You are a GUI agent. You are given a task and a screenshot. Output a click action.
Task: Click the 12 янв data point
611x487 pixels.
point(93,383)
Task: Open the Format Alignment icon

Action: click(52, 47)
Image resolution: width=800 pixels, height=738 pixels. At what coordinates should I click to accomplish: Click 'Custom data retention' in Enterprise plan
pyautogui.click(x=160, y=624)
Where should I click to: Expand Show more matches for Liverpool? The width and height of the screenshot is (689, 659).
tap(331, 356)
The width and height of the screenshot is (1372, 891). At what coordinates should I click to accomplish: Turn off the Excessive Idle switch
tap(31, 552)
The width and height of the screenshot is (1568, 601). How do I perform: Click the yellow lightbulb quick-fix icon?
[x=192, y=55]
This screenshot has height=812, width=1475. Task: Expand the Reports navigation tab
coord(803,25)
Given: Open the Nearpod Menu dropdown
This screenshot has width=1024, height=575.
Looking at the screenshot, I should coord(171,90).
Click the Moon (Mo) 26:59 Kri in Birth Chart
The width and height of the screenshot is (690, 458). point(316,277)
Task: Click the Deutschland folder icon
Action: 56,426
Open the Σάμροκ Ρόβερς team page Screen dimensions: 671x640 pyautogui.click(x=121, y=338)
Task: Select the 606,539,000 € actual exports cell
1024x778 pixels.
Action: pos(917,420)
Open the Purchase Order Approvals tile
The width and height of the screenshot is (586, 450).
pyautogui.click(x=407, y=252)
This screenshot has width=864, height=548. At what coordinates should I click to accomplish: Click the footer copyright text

WORK INSTRUCTION: Restate the data above word for word, please.

EXERCISE ANSWER:
You are a GUI agent. You are given a task and a screenshot. Output a click action.
Task: Click the 12 янв data point
611x487 pixels.
point(93,383)
Task: Open the Format Alignment icon

Action: click(52, 47)
Image resolution: width=800 pixels, height=738 pixels. At what coordinates should I click to accomplish: Click 'Custom data retention' in Enterprise plan
pyautogui.click(x=160, y=624)
Where should I click to: Expand Show more matches for Liverpool? The width and height of the screenshot is (689, 659).
tap(331, 356)
The width and height of the screenshot is (1372, 891). At what coordinates should I click to accomplish: Turn off the Excessive Idle switch
tap(31, 552)
The width and height of the screenshot is (1568, 601). How do I perform: Click the yellow lightbulb quick-fix icon?
[x=192, y=55]
This screenshot has height=812, width=1475. Task: Expand the Reports navigation tab
coord(803,25)
Given: Open the Nearpod Menu dropdown
This screenshot has width=1024, height=575.
Looking at the screenshot, I should coord(171,90).
Click the Moon (Mo) 26:59 Kri in Birth Chart
The width and height of the screenshot is (690, 458). point(316,277)
Task: Click the Deutschland folder icon
Action: 56,426
Open the Σάμροκ Ρόβερς team page Screen dimensions: 671x640 pyautogui.click(x=121, y=338)
Task: Select the 606,539,000 € actual exports cell
1024x778 pixels.
Action: pos(917,420)
Open the Purchase Order Approvals tile
The width and height of the screenshot is (586, 450).
pyautogui.click(x=407, y=252)
This screenshot has width=864, height=548. At what coordinates should I click to accomplish: Click the footer copyright text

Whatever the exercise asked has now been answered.